[[ AVAILABLE DATA, beginning ]]

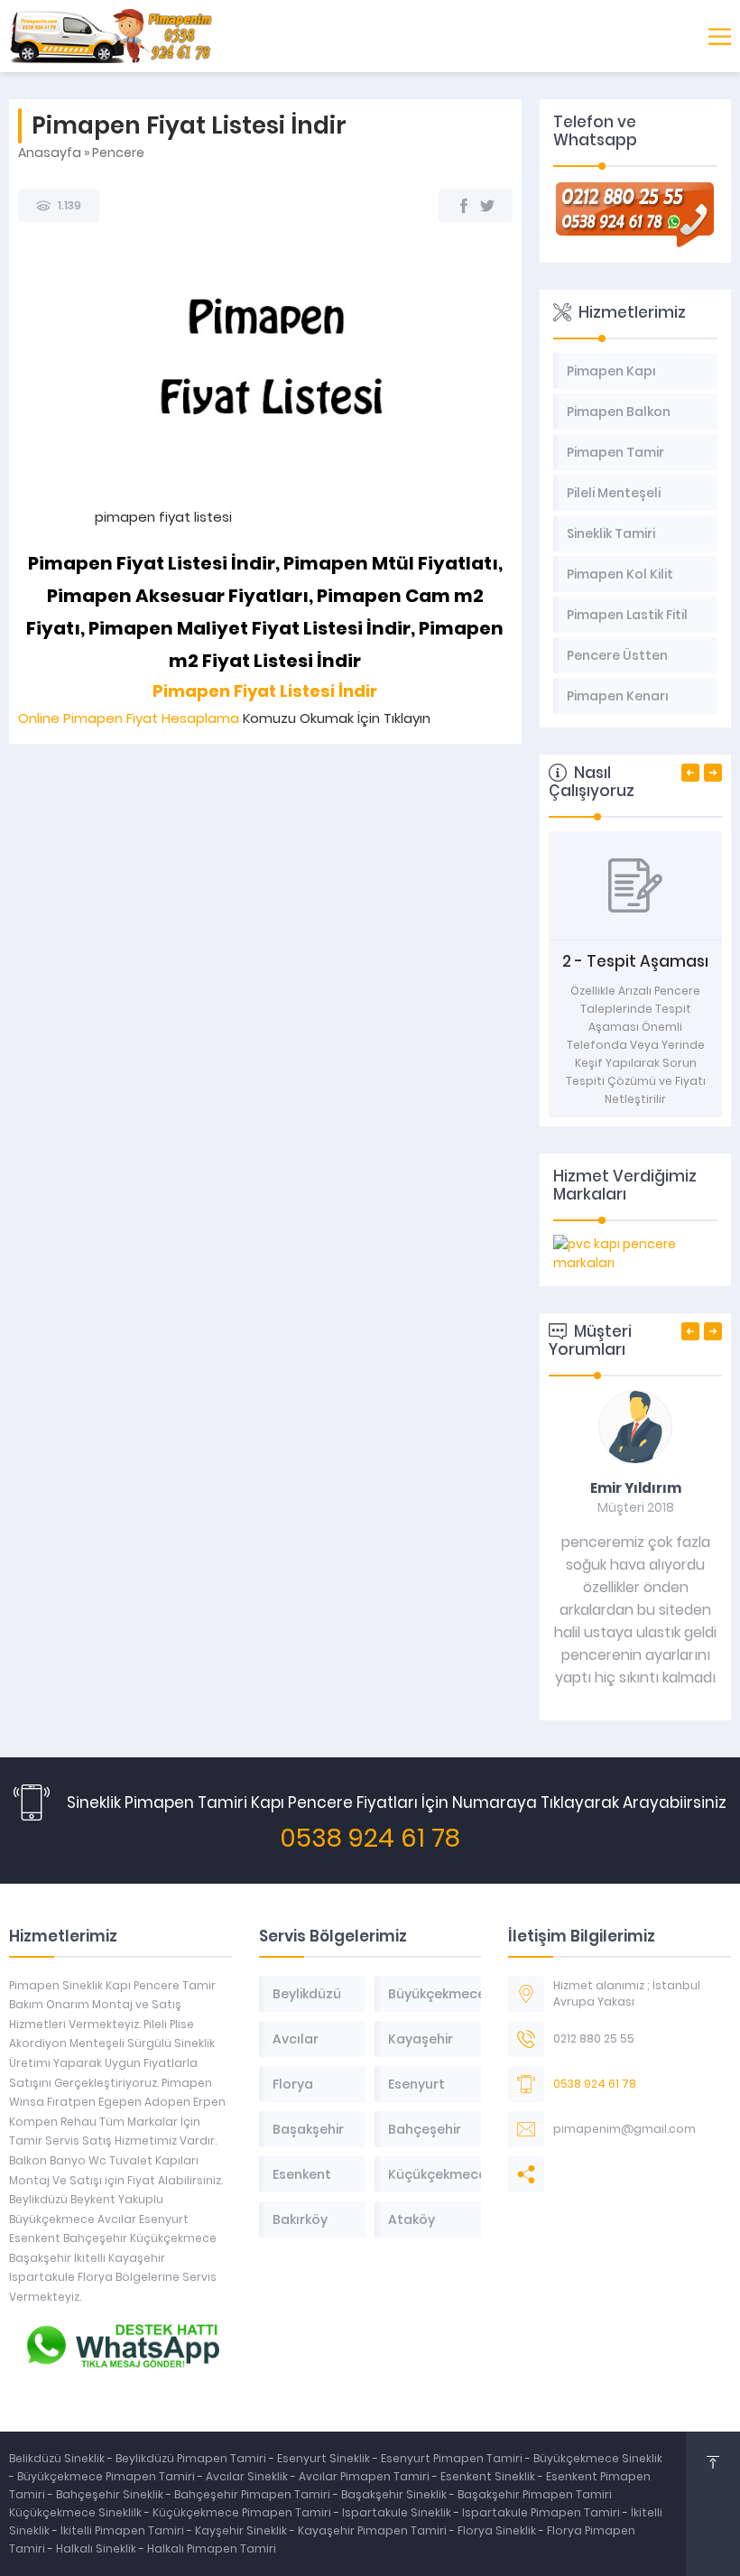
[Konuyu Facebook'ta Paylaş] (464, 206)
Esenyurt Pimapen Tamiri (453, 2458)
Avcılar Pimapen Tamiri (365, 2476)
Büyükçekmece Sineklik (597, 2458)
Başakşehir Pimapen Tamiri (535, 2494)
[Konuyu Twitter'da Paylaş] (487, 206)
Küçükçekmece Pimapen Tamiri (242, 2512)
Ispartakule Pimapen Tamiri (541, 2512)
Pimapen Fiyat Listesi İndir (265, 691)
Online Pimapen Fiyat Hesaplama (128, 718)
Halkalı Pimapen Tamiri (211, 2548)
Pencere (118, 153)
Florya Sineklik (498, 2530)
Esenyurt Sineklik (325, 2458)
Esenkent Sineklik (489, 2476)
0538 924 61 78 (370, 1838)
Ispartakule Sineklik (398, 2512)
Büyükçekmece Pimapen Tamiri (107, 2476)
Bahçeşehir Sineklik (109, 2494)
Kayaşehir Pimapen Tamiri (373, 2530)
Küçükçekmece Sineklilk (76, 2512)
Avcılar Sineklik (247, 2476)
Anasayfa (49, 153)
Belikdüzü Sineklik (58, 2458)
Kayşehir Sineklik (242, 2530)
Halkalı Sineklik (97, 2548)
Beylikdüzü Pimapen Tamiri (192, 2458)
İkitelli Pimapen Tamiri (123, 2530)
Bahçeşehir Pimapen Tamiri (253, 2494)
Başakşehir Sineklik (395, 2494)
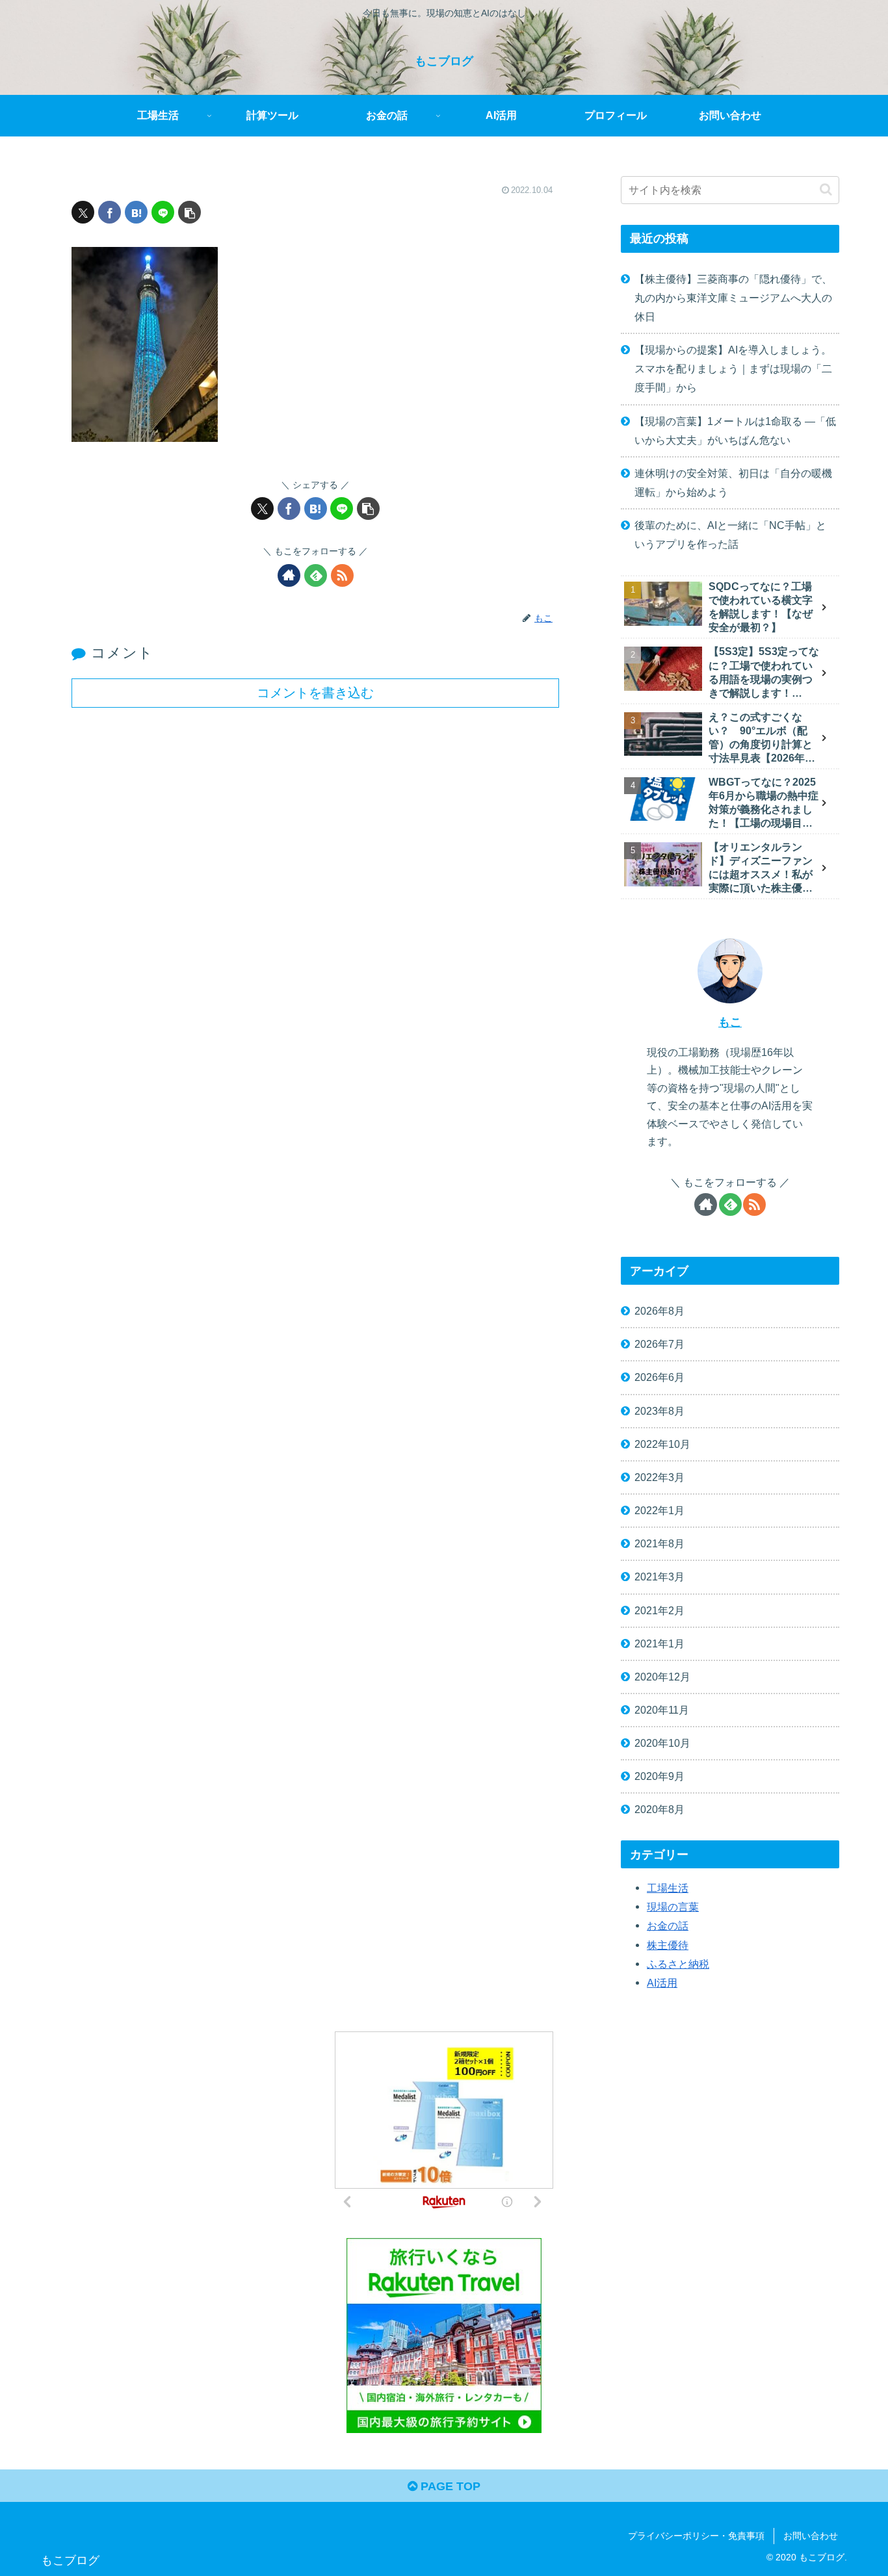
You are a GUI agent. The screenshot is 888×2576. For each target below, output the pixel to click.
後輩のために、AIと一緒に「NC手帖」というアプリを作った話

[[ AVAILABLE DATA, end ]]

## TASK DETAILS
Whenever a line of the records holds the string "Halkalı", pick it out and copy it.

## WRITTEN SOLUTION
Halkalı Pimapen Tamiri (211, 2548)
Halkalı Sineklik (97, 2548)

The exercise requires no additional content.